The paper introduces a novel diffusion-based depth completion model that redefines completion as image-conditional sampling in the reverse diffusion process, ensuring robust zero-shot generalization.
The model architecture employs a modified Stable Diffusion U-Net with a multi-channel design that fuses image features and sparse depth cues through cross-attention and gradient-based optimization.
The approach achieves state-of-the-art performance on datasets like NYUv2 and KITTI by leveraging geometry-aware sparse sampling and rigorous optimization to generate dense, metrically valid depth maps.

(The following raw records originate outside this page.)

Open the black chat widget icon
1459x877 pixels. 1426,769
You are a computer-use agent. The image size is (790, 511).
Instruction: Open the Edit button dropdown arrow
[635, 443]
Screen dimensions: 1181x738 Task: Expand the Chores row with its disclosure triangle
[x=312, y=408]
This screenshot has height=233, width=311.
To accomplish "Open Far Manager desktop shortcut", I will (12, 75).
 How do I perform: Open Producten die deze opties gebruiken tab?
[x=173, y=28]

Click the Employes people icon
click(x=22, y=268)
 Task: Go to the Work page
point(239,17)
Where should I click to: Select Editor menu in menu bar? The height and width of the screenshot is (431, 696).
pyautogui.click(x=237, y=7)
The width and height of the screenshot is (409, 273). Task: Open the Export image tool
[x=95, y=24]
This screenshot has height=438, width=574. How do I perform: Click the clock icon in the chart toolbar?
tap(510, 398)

Marigold-DC is a diffusion-based depth completion framework that leverages pre-trained monocular depth priors and sparse depth guidance to produce dense, metrically accurate depth maps from RGB images and irregular, highly sparse depth input. Developed in response to the limitations of conventional depth completion approaches—particularly their brittleness under domain shift and uneven/missing sensor measurements—Marigold-DC redefines completion as image-conditional sampling in a generative latent diffusion process, robustly constraining the output with sparse sensor data at inference time (Viola et al., 18 Dec 2024, Gregorek et al., 16 Sep 2024, Salloom et al., 9 Dec 2025, Liu et al., 17 Apr 2024, Talegaonkar et al., 23 May 2025).

1. Problem Formulation and Key Observations

Marigold-DC conceptualizes depth completion as posterior sampling

$p(D \mid I,\, D_{\mathrm{sparse}})$

where $D$ is the dense depth map, $I$ is the input image, and $D_{\mathrm{sparse}}$ contains valid depths only at a small irregular set of pixels $\Omega$ . Rather than directly regressing $D$ from $(I,D_{\mathrm{sparse}})$ via supervised learning as in most prior approaches, Marigold-DC leverages a powerful diffusion-trained monocular depth prior $p(D\mid I)$ inherited from large-scale synthetic data (Viola et al., 18 Dec 2024). The sparse depth anchors the completion, without overfitting, via optimization embedded inside the reverse diffusion inference chain.

This formulation yields strong zero-shot generalization, consistent metric accuracy even with sparse and spatially nonuniform guidance, and excellent robustness to missing regions or domain shift. These properties have enabled state-of-the-art results on datasets such as NYUv2, ScanNet, KITTI DC, and others (Viola et al., 18 Dec 2024, Gregorek et al., 16 Sep 2024, Salloom et al., 9 Dec 2025).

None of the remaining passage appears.